The last three products I developed are somewhat dissimilar in their format, yet their origination followed a similar path. And you'll be glad to hear that you're probably already following that path yourself!

To make sense of it, I have to mention what I was involved in. Now, this may be different than what you're involved in. But you are doing something similar! ... just on different subjects, perhaps. I know because you use the World Wide Web and, as a person, you have interests. (And it is important to realize that no matter how bizarre they may be, there are others who share those interests.)

To start, I was led to believe that a million people had already bought something. Being modest, I thought, "Great, then --unless the market is saturated-- I ought to be able to sell a million of these myself!" (Keeping your ego out of business decisions is the subject of a separate article.)

Now, it turns out that a million units had been sold ... but mostly to suckers, um "Supervisors," like myself, and hardly any had actually been sold to end users. But I didn't know that at the time. (Any similarity to the Lifetime Reminder Service is purely coincidental.)

So I was trying more and more strategies to get more and more people to my website. People would come, but they wouldn't buy. So I'd study more about website design, then change the site. Then I ran out of visitors, so I'd have to find an new way to attract people. Round and round. "I must be doing something wrong," I thought, "after all, a million people have already bought this." So I kept at it, harder and longer than I would have without the "million people" part.

I had been bookmarking helpful sites all along the way. Hundreds. Some good, some bad, some offering good-sounding advice that didn't work, many saying the same thing, most worthless. I kept dividing them up into categories, sorting, resorting.

Wouldn't you pay me money for that list: marketing sites collected for over a year, filtered, sorted, categorized?

You are doing something like that right now!

Aren't you collecting favorite places, bookmarking a lot of sites? Sure, many are unrelated: stock quotes for Amazon Books, The DAM (Mothers Against Dyslexia) Homepage, and alt.erotica.iguanas don't match up. But you have a special interest represented by a lot of links that *are* related. Skateboarding, nudism, accounting, nude accountants skateboarding, ... I don't know what. But *something.*

Whatever it is, other people have that same interest.
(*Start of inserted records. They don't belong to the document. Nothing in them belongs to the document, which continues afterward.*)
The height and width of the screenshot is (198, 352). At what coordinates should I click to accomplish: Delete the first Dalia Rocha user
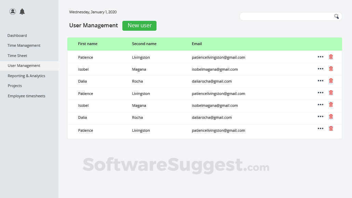(331, 81)
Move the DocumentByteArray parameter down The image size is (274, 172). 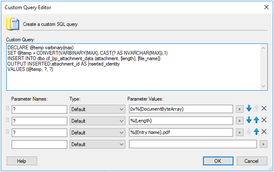[249, 109]
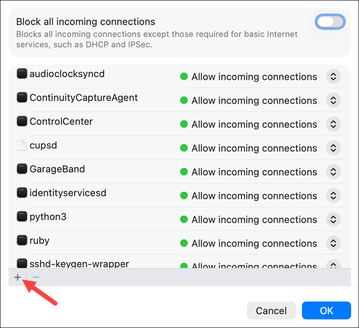Open the connection dropdown for cupsd
Screen dimensions: 359x328
coord(333,148)
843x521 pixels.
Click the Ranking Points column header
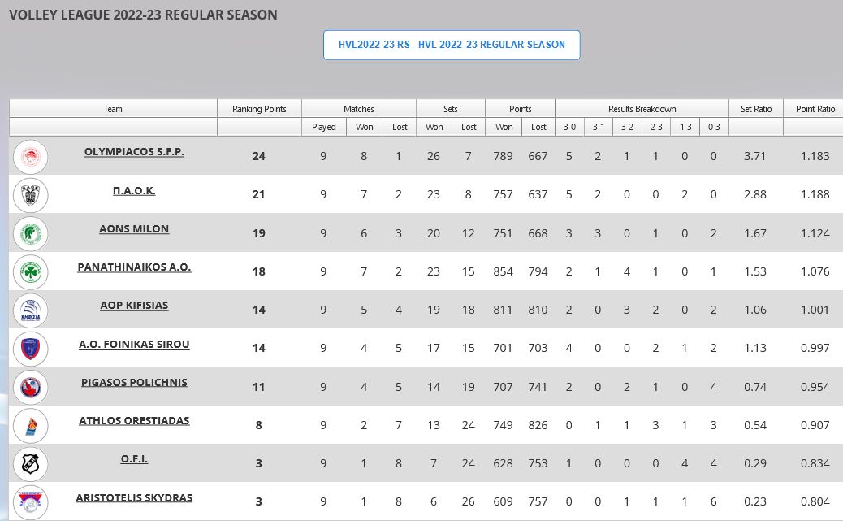tap(259, 109)
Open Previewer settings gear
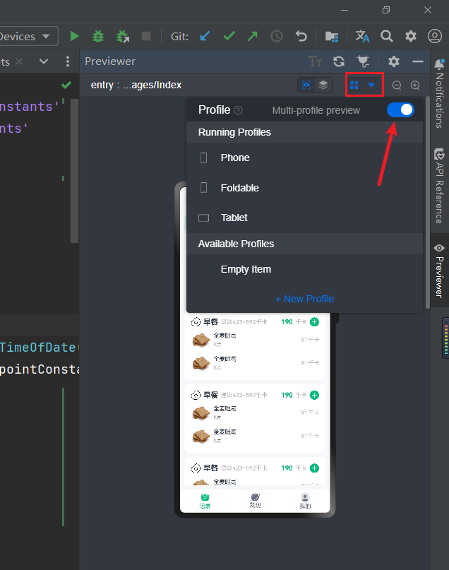 pyautogui.click(x=394, y=61)
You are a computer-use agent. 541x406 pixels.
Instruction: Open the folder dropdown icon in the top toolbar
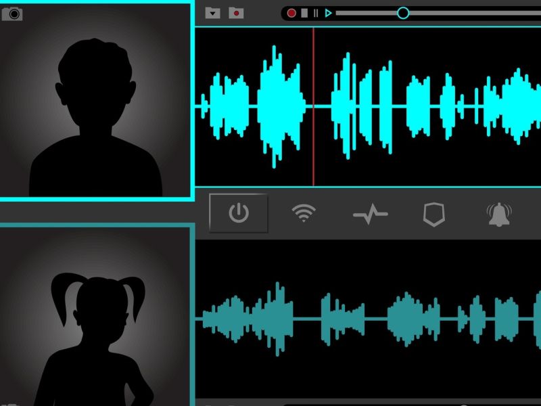pyautogui.click(x=212, y=13)
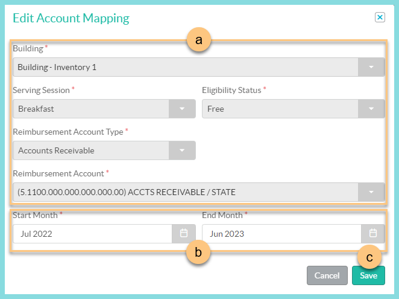Click the Breakfast serving session value
399x299 pixels.
pyautogui.click(x=90, y=109)
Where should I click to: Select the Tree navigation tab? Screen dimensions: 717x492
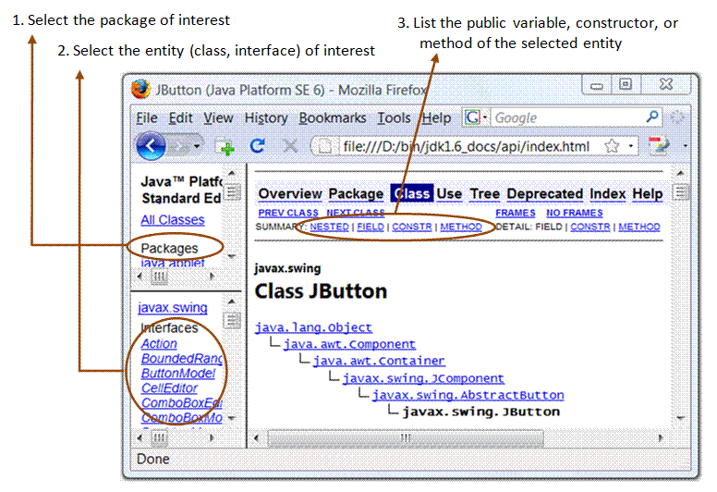pyautogui.click(x=484, y=193)
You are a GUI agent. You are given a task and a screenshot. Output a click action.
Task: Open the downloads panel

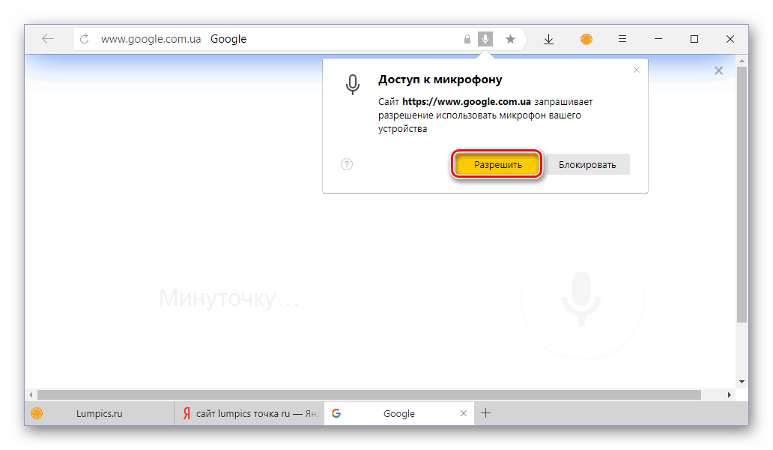coord(548,39)
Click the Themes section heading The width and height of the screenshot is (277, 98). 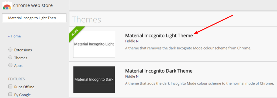pyautogui.click(x=87, y=19)
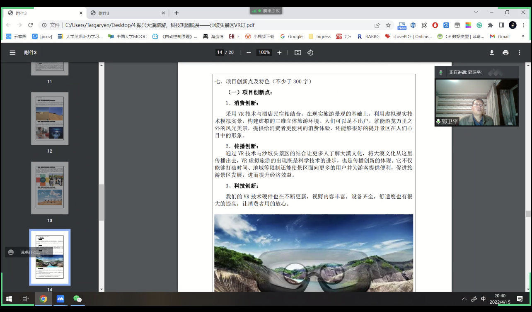This screenshot has width=532, height=312.
Task: Open a new browser tab
Action: coord(177,13)
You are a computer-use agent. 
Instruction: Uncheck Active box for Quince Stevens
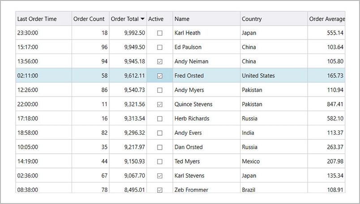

I promise. There are six billion of us -- that's six thousand million to you Brits. Somebody has the same interests you do. And some of the ones online are actually willing to send you money in order to avoid going through what you went through to accumulate all those bookmarks. I have bought more than one list of webpages, myself. Indeed, I see that as a trend; in many ways, search engines just don't cut it any more.
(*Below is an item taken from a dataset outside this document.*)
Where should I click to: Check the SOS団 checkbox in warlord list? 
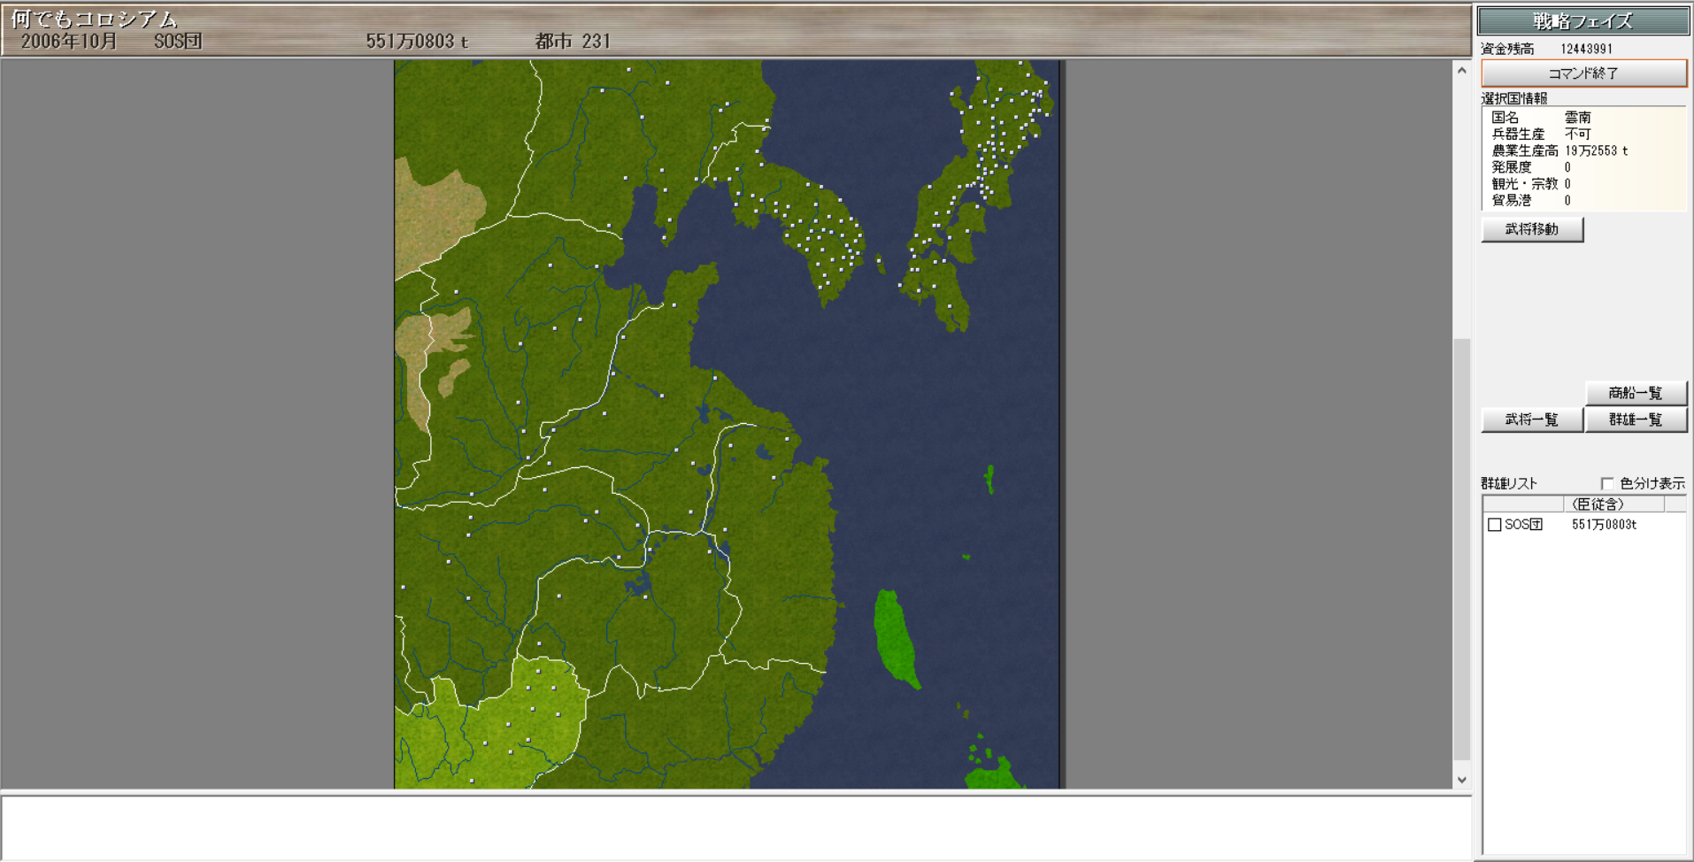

Also, you probably learned some things about your special interest as a result of reading all those websites ... and had some knowledge even before you started. Write that up into a report. Just start writing; you can edit later.

And don't let that word "write" scare you. It seems that as soon as someone starts to consider writing something, they are overwhelmed by the ghosts of everyone from Shakespeare to this year's Pulitzer Prize winner. True, style is very important in fiction and poetry. But you're not writing fiction or poetry; you're just revealing facts. And all you need be able to do is explain things in such a way that people know what you're talking about. You don't need to come up with "What light through yonder window breaks;" you only need "I done this and it worked gooder for me."

I probably too-often get silly; perhaps you wish to retain your dignity. Just use whatever style comes naturally. But WRITE. (Then sell it!)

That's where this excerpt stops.